Dependency management¶
cuere's dependency policy — how dependencies are selected, obtained, pinned, and tracked. This is the policy backing OSPS-DO-06.01.
Philosophy: stdlib-first, minimal¶
cuere is standard-library-first. The renderers, terminal handling, and
wallet-URI helpers are pure stdlib. Third-party code is added only when it earns
its place, and anything that isn't needed for the core path is an optional
extra so a plain import cuere stays lightweight.
What cuere depends on¶
| Dependency | Why | How it ships |
|---|---|---|
| segno | The QR/Micro-QR encoder — the one piece cuere does not reimplement | Required runtime dependency |
| rich | The cuere.rich.QRCode renderable |
Optional; loaded on demand |
| typer | The cuere CLI |
Optional; loaded on demand |
| Pillow | PNG export (cuere[image]) |
Optional extra; imported lazily |
Development tooling (uv, meson-python, pytest, ruff, mypy/ty/basedpyright, zizmor, gitleaks, and the docs stack) is declared in the project's dev/extras groups, not in the runtime requirements.
Selecting a dependency¶
A new dependency must clear this bar before it is added:
- Necessity — it can't be reasonably covered by the standard library.
- License — compatible with cuere's CC0-1.0 dedication.
- Health — maintained, with a credible security-response track record.
- Footprint — a small, well-scoped transitive tree; prefer pure-Python.

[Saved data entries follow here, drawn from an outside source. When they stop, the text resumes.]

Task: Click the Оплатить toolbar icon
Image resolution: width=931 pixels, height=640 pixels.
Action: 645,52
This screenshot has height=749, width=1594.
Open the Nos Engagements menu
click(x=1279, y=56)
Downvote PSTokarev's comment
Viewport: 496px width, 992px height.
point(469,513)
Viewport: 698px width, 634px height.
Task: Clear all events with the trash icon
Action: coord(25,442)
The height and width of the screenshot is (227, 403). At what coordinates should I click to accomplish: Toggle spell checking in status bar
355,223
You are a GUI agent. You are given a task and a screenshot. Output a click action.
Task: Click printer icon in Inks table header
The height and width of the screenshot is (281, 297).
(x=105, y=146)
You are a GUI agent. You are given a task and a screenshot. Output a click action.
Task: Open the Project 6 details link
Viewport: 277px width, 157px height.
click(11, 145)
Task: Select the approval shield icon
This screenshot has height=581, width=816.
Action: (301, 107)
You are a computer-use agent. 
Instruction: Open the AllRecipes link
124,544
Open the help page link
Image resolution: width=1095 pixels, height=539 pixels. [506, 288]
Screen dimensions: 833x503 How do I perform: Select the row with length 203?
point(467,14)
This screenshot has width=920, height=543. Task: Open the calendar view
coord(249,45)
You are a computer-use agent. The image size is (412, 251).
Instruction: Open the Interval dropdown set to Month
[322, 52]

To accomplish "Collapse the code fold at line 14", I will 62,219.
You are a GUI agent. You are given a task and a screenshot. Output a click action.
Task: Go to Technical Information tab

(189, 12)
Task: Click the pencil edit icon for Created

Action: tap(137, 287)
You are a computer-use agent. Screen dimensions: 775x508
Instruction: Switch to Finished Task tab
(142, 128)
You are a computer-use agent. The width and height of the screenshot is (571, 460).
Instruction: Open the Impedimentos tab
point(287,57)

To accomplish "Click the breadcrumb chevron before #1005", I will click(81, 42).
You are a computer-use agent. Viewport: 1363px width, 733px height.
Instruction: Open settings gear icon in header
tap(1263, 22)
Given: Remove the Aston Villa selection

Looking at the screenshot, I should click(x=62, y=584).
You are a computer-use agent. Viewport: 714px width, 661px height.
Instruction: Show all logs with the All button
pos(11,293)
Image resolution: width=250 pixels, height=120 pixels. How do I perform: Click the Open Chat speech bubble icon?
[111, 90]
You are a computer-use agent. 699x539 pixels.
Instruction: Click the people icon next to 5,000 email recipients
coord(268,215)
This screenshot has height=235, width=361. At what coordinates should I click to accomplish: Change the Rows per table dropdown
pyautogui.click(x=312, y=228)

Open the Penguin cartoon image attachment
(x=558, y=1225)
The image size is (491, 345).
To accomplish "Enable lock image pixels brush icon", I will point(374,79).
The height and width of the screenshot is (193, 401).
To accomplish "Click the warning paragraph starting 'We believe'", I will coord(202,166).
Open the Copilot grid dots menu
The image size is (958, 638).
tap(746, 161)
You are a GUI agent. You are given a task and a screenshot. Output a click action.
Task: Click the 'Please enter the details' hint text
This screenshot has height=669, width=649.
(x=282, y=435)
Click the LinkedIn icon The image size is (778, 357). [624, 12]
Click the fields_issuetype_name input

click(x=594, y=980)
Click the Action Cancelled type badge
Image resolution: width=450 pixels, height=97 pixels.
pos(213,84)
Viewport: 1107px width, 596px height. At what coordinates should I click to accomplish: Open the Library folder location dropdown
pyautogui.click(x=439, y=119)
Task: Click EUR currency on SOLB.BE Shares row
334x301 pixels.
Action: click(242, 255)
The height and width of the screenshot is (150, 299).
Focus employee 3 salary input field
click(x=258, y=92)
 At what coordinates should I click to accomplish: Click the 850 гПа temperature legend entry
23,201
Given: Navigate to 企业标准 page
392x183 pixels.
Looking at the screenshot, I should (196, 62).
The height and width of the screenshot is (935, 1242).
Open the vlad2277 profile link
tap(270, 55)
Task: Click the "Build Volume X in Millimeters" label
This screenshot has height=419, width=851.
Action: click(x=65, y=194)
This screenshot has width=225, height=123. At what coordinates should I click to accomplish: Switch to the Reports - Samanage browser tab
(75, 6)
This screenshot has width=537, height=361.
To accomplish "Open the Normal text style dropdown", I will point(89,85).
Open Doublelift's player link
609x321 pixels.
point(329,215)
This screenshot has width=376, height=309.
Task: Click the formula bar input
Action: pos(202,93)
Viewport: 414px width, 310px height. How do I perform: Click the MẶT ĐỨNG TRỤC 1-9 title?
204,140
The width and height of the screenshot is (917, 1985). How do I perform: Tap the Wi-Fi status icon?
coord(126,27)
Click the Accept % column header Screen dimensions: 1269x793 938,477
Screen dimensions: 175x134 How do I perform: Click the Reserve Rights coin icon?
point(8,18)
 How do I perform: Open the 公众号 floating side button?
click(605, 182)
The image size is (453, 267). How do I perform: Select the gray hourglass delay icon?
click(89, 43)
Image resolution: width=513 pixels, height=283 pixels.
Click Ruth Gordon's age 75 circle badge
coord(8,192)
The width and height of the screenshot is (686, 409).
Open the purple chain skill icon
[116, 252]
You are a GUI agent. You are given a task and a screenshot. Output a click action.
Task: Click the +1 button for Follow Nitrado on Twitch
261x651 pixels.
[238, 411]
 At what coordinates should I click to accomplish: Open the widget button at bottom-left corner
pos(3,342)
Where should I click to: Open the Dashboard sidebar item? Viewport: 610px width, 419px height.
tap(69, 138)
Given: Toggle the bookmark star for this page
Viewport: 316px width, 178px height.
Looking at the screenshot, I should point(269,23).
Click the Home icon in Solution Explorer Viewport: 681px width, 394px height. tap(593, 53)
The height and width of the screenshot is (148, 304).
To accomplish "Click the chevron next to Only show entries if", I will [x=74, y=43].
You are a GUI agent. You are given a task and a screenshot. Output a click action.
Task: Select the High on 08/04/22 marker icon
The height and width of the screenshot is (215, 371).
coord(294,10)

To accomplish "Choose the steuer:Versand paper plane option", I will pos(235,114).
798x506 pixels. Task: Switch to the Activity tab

- Placement — if it isn't needed on the core path, it goes in an extra.
Obtaining and pinning¶
- Dependencies are resolved and locked in
uv.lockfor reproducible installs (uv sync). Theuv-lockpre-commit hook keeps the lock in sync withpyproject.toml. - CI installs from the lockfile, so builds and audits run against the exact pinned set.
Tracking and auditing¶
| Tool | Role |
|---|---|
| OSV-Scanner | Scans the dependency set for known vulnerabilities in CI |
| pip-audit | Supply-chain audit (run by scripts/audit.py, locally and in CI) |
| dependency-review | Flags risky dependency changes on pull requests |
| dependabot | Opens automated update PRs, including security updates |
Updates flow in as dependabot PRs, which pass the full quality gate (tests, type checks, audits) before merge. Vulnerabilities found in a dependency are tracked to an upstream fix or a version pin; they are out of scope for cuere's own vulnerability reporting (report those upstream).